■ Exercise requirements
Your copy should begin at the line containing "Type in the header search field" and end at the last line of the records below, matching each line exactly and leaving out pictures.

■ Entries provided
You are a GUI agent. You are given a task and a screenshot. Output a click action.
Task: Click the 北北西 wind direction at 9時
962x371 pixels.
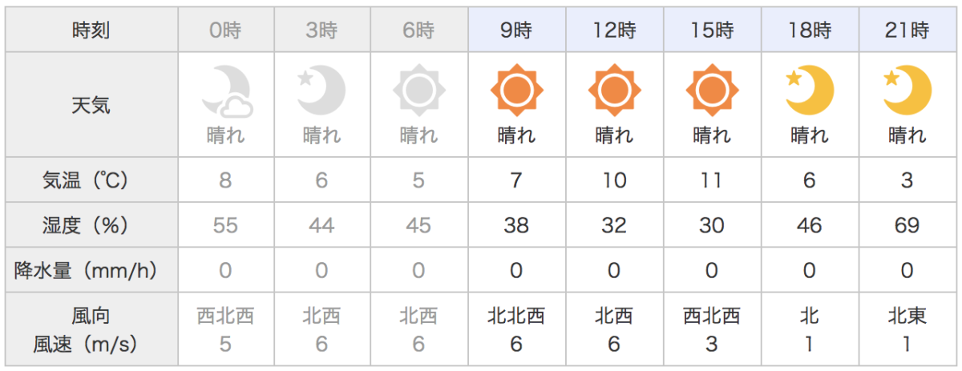[x=516, y=317]
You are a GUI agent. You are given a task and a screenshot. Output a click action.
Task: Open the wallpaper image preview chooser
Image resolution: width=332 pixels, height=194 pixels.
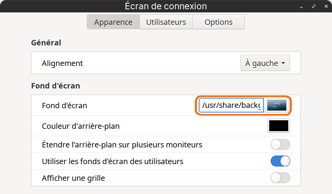277,106
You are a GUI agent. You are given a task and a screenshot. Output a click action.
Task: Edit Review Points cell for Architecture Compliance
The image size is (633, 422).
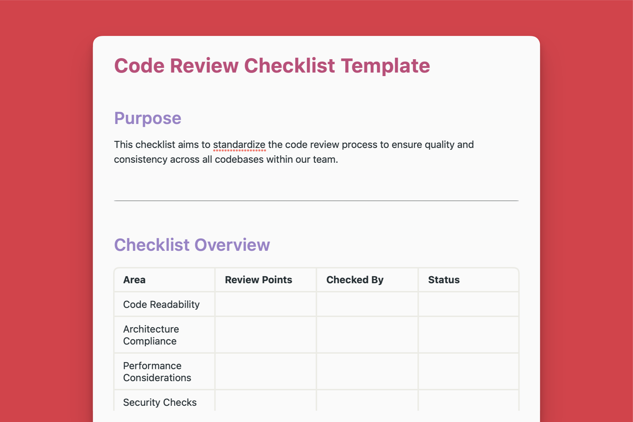click(x=266, y=335)
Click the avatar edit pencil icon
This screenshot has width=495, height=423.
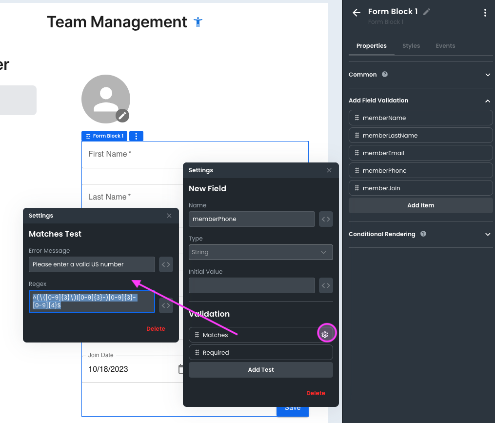point(122,116)
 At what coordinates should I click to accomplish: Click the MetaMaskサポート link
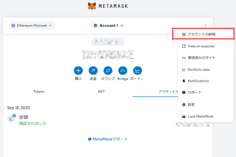(108, 139)
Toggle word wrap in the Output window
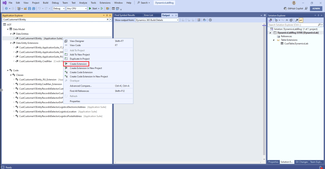325x169 pixels. 205,20
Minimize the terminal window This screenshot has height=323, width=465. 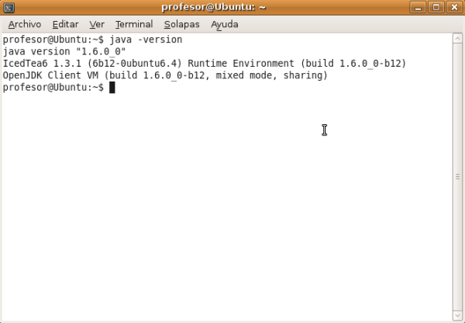(419, 8)
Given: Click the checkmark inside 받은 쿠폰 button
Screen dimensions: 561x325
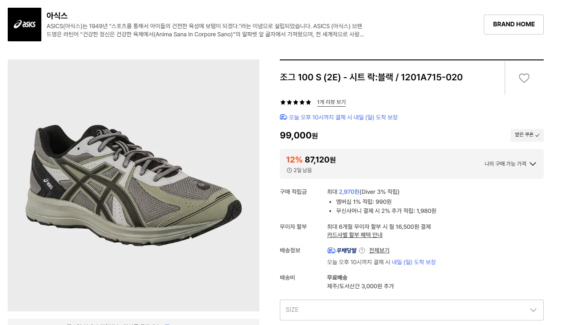Looking at the screenshot, I should pos(536,135).
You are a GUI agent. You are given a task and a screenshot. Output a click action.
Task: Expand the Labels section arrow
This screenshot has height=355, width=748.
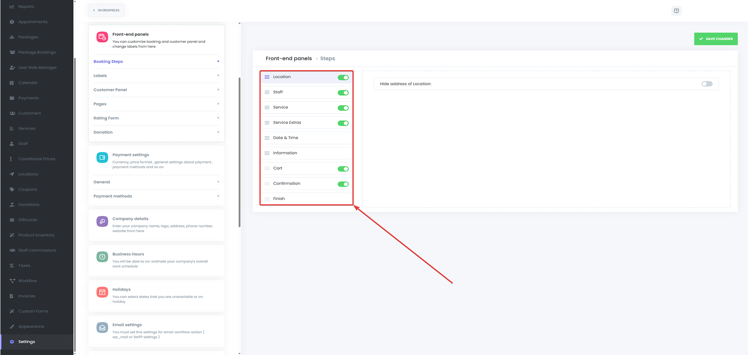[218, 76]
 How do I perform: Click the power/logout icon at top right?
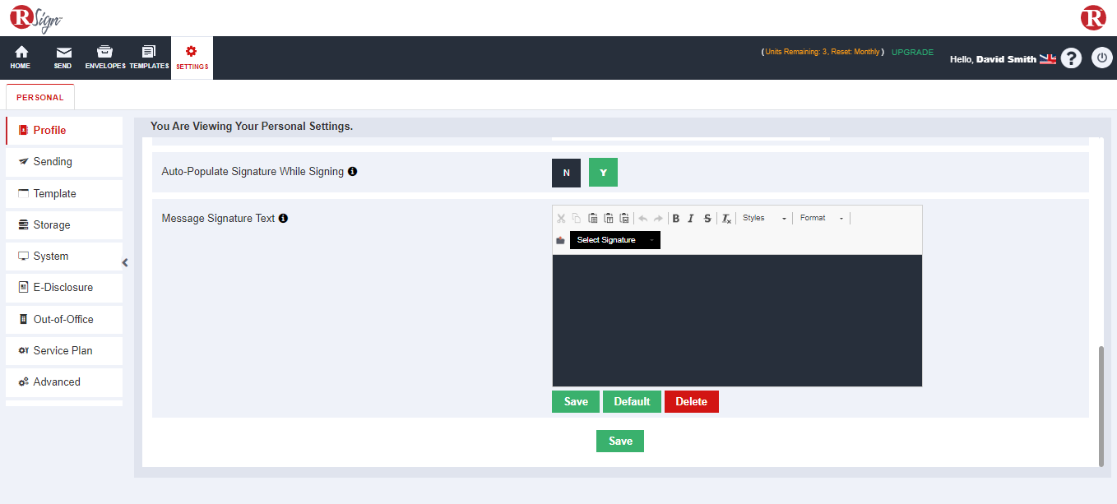(x=1102, y=58)
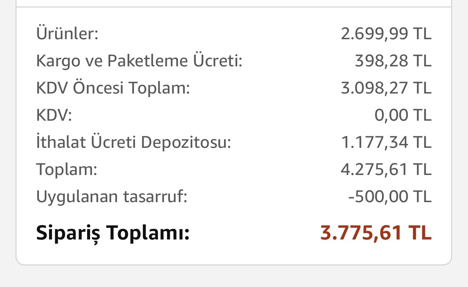Viewport: 468px width, 287px height.
Task: Select the 398,28 TL shipping fee
Action: (x=393, y=61)
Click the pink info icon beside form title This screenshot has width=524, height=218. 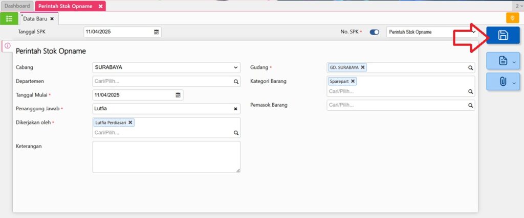pyautogui.click(x=7, y=45)
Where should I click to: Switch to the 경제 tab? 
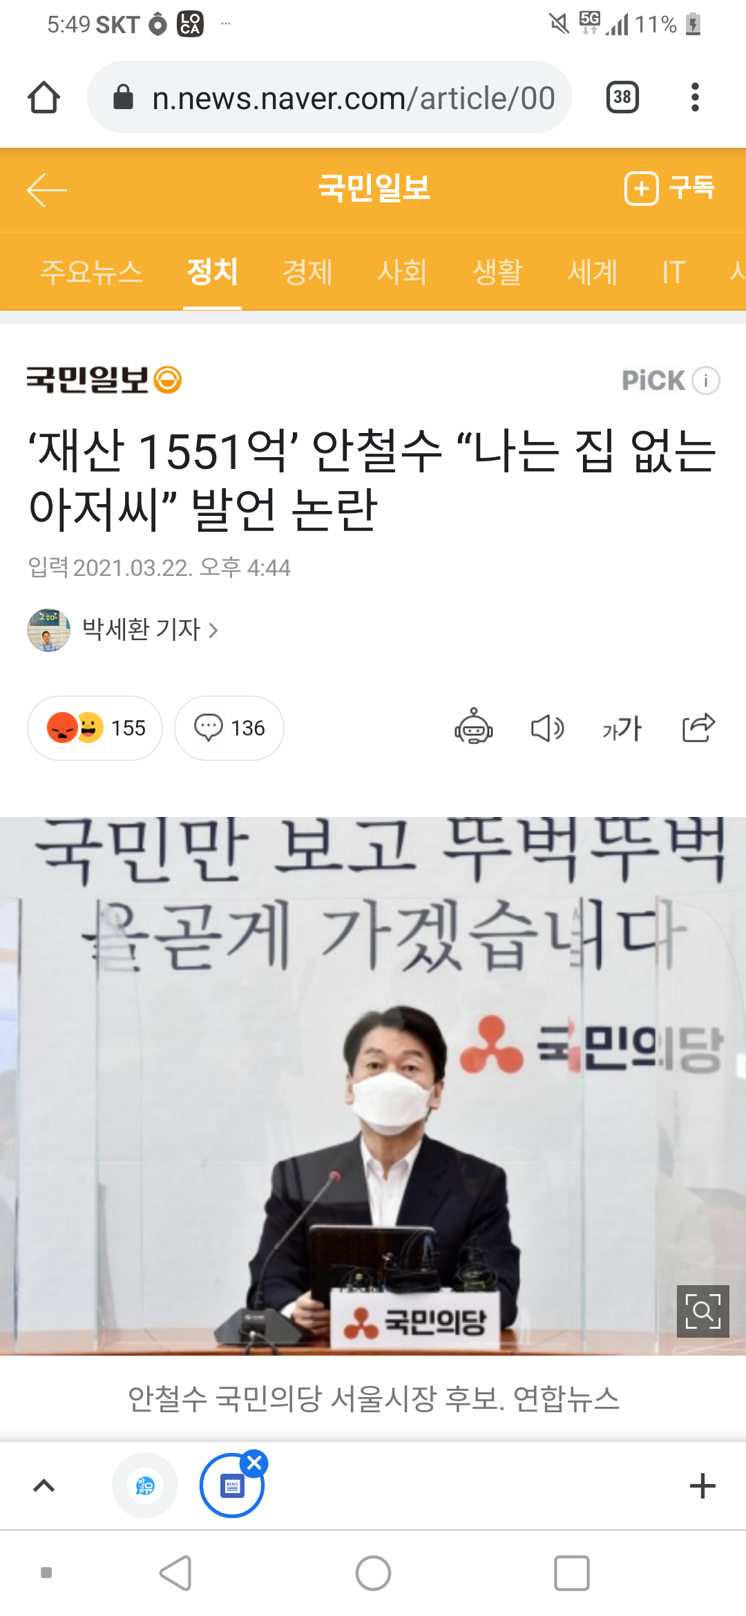307,272
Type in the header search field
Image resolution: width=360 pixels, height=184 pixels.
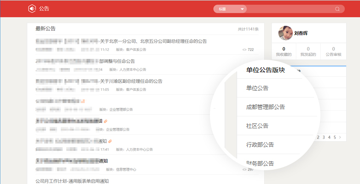point(290,9)
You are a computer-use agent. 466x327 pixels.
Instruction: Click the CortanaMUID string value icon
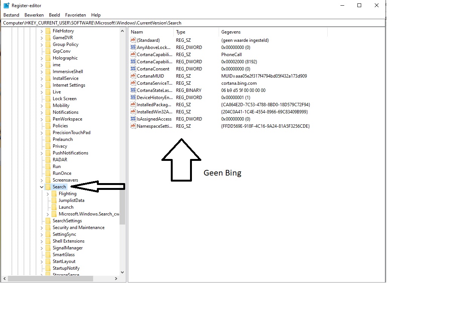[133, 76]
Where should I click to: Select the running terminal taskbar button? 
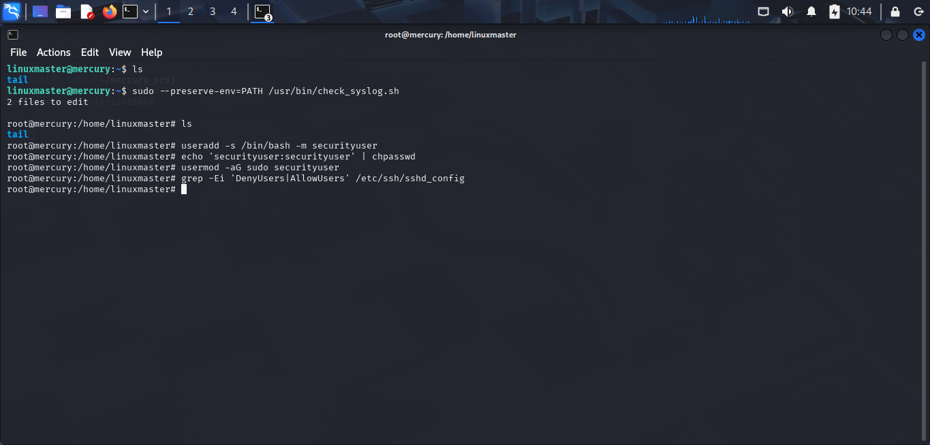[x=262, y=12]
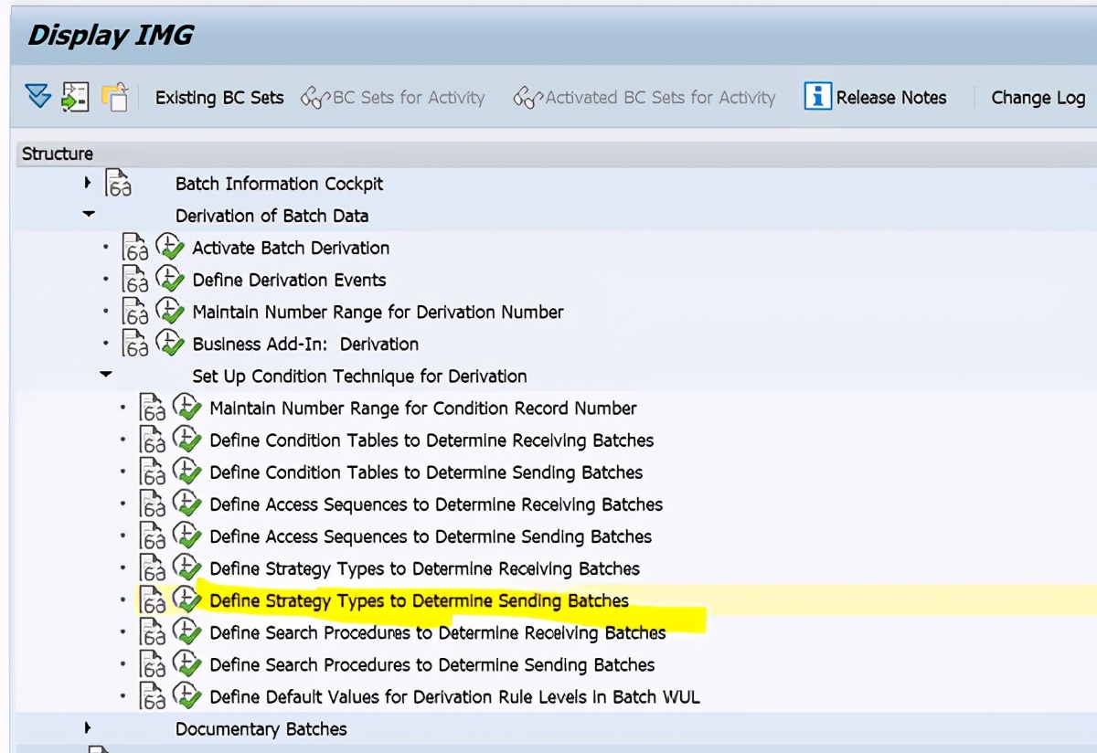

■ Exercise output
Type in the header search field
Image resolution: width=360 pixels, height=184 pixels.
point(290,9)
You are a computer-use agent. 466x327 pixels.
Instruction: Click the CortanaMUID string value icon
[133, 76]
Where should I click to: Select the running terminal taskbar button? 
[x=262, y=12]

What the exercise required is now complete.